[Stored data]
────────────────

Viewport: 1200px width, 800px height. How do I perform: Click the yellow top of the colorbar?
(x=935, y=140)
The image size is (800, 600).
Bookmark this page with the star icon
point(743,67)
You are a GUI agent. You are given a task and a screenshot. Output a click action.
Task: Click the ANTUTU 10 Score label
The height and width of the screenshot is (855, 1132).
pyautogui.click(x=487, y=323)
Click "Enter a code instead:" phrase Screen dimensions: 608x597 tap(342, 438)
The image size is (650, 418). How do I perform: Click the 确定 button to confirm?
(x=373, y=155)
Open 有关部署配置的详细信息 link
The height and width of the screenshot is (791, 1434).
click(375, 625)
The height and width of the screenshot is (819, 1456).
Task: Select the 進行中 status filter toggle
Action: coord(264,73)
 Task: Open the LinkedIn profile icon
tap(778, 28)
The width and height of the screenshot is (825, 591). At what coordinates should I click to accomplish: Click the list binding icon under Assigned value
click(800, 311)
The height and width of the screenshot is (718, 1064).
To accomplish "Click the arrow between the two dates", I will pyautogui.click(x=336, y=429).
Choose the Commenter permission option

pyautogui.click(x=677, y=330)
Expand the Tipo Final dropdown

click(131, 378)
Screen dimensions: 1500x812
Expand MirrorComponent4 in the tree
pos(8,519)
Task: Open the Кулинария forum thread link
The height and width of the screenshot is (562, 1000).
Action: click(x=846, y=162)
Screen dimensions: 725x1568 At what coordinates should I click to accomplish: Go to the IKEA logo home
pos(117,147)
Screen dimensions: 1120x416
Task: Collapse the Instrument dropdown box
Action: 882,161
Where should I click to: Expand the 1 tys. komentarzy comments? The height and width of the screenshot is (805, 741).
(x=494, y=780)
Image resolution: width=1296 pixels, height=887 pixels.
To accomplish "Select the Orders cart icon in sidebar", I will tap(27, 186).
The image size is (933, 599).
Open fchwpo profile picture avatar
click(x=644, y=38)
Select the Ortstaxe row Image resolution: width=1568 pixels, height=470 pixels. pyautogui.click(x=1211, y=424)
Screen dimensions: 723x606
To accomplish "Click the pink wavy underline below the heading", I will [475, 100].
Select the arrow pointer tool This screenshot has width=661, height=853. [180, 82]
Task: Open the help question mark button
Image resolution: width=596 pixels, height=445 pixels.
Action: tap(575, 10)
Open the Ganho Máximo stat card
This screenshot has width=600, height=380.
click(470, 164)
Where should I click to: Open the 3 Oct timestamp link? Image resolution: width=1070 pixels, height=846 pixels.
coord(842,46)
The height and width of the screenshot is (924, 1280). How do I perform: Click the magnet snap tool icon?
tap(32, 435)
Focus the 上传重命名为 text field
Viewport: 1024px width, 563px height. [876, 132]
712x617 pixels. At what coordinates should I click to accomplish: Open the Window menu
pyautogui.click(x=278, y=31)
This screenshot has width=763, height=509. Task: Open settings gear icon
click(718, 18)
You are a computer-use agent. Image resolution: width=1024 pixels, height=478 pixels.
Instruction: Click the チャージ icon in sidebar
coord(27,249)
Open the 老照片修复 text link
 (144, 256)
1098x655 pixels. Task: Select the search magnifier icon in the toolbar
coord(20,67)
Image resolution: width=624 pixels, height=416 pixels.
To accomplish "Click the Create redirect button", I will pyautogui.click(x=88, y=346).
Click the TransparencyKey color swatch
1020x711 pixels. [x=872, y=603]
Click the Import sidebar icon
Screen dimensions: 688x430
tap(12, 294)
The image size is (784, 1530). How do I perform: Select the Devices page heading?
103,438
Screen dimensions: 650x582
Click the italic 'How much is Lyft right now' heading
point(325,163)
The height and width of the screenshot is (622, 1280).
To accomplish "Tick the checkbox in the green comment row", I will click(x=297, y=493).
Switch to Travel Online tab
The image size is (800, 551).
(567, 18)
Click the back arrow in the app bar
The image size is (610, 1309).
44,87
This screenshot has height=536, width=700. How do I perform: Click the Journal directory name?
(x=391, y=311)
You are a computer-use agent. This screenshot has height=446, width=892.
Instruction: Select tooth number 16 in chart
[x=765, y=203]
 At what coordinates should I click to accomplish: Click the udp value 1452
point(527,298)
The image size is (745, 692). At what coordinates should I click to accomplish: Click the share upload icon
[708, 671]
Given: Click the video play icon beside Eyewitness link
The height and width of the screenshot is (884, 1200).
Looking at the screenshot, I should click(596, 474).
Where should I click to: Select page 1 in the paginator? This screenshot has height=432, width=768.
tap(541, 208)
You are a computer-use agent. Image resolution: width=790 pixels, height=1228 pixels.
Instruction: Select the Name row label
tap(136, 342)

────────────────

Copy here each line of the preceding records with "computer" in it.

You are a computer-use agent. Image resolution: width=1024 pixels, height=478 pixels.
You are a computer-use agent. This screenshot has height=446, width=892.
You are a computer-use agent. Image resolution: width=790 pixels, height=1228 pixels.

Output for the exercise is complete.